§ Task details: Keep writing the Shikoku pilgrimage logbook below, starting right after its last sentence.

Aki Meguri Shikoku
October 26th, 2001 (Friday):
Temples 33, 34, 35 and 36
Note: In the original Aki
Meguri pages, the Shikoku stage had no journal entries. Rather,
my thoughts and feelings were incorporated into the "Logbook,"
so you won't find separate journal entries here, as in the Old
Tokaido and Yamato stages.
|Dang! Another home run. I
started out to see three temples; after the second, I was ready to give
up; but I ended up hitting four! Zowie!
The only down side to the day is I lost
my cell phone. But since I only got about one call a week--from
the same person--I was only using it as a clock anyway! (I left it
on a bus bench, so I'll check with the bus company tomorrow. In
the meantime, if you call and someone who's not me answers, hang up
After leaving my phone on the bus bench, I
got on a bus that took me directly to...
|Temple #33: Sekkeiji (The Temple of
the Snowy Cliff)
Honzon: Yakushi Nyorai (Baisajya-guru)
Don't let the name fool you: no snow,
no cliff. I don't know the origin of the name, but this is a Zen
temple which has undergone several changes of sect and name.
The temple is pleasant enough--despite
what Ed Readicker-Henderson had to say. There's a ghost story
here, and I guess it really affected Ed. He says the place
"teeters on the verge of abandonment," meaning, I guess, that
it's in bad condition. Looked OK to me. Check the Gallery
and see for yourself. He goes on to say, "The mood of the
temple is one of the saddest on the pilgrimage. It is the only one
I have a hard time going back to."
I got none of that feeling--from the
temple. But I did get it from one of the visitors.
If you look at the Gallery, you'll see
a guy standing in front of the hondo praying. I didn't
mention him yesterday, but I met this guy on the way up to Number 32 (he
was coming down). "Gaijin!" he exclaimed, calling
me a foreigner. This in itself didn't trouble me; I am a
But then he regaled me with his
personal philosophy of life for about 20 minutes. I caught just
enough to know that that's what he was talking about, but I couldn't
tell you the details. Mind you, it was passing 4:30, temples close
at 5:00, and I had no idea how much further up the hill this temple was.
He was pretty aggressive: I'd say "excuse me" and he'd say
"yeah, yeah" and keep talking. Finally I interrupted him
to ask the time; "4:35" he said and kept talking.
"Excuse me," I blurted, "I have to go." And
off I went.
Now, seeing him the next morning
wouldn't have been such a big deal, except I was planning to walk from
this temple to the next. Knowing that he was a walking pilgrim, I
was trying to weasel my way out of having to walk with him.
Through a series of maneuvers, I was able to escape without even
speaking to him (though we had nodded hello). I checked my
backtrail a few times as I walked, but never saw him.
As I was leaving the next temple, he
was arriving, but I don't think he saw me. (I only saw him from a
distance.) Since I was heading out for a bus, I was pretty sure we
wouldn't be seeing each other again. And so far, we haven't.

§ Material:

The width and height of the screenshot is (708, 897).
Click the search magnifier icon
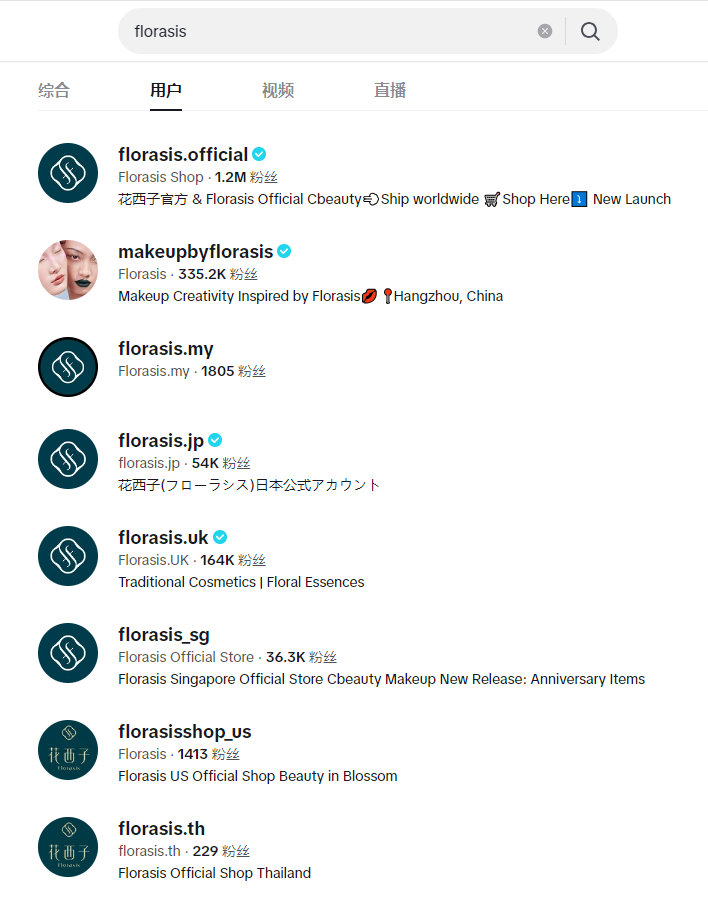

§ Result:
[But keep reading these logs--he shows up again later!]
Do I feel guilty for ducking this guy?
Not in the least. In fact, if we had been leaving at the
same time, I would have told him pointblank that I would prefer--for
purposes of my spiritual discipline--to walk alone (and in silence!).
I can honestly say that in nearly two weeks on Shikoku this is the first
unpleasant encounter I've had (and he was from Chiba!).
So that's the story of my
haunting at Number 33.
Ed was right this time: bus connections
from Number 33 to Number 34 are few and far between. I had already
planned on walking the six kilometers to Number 34--and I did. It
wasn't a bad walk, except for that feeling that I was being chased!
|Temple #34: Tanemaji (The Temple of
Honzon: Yakushi Nyorai (Baisajya-guru)
This is a pretty little temple.
As Oliver Statler described it, it is "built on a fill thrust like
a wharf into the paddy fields." This new building
illustrates this idea nicely.
The name of this temple refers to the
legend that the Daishi brought back five kinds of seeds (tane)
from China, and planted them here. This association with growth
and fertility has led to the temple's primary mission: safe birth.
(I prayed special prayers today for several friends who are
expecting--or hope to be.)
These two pictures illustrate an
interesting practice. When a woman becomes pregnant, she brings
(or buys here) a ladle. The priest knocks the bottom out of
the ladle, places it on the altar, and prays over it over "two
nights and a day," according to Statler. The woman then takes
it home and puts it in the tokonoma, the alcove that functions
like a sort of domestic altar in the home.
After the safe birth, she brings it
back to the temple, and it's hung in this building around Yakushi
Nyorai, also this temple's honzon and the "Doctor"
of the Buddhas.
Do you get the significance of the
bottomless ladle? Just as water comes out of it easily, it is
hoped the child will come out of its mother easily. This is a kind
of "sympathetic magic," where the ladle stands in for the
mother in the ceremony. (Is it possible that in times past it was
the mother who stayed in the temple for two nights and a day?)
I'm always amazed at what local people
don't know about their own area. I shouldn't be, I guess. I
asked the woman in the stamp office about local buses; she laughed and
said there were none. If she has a car, there's no reason she
should know about this.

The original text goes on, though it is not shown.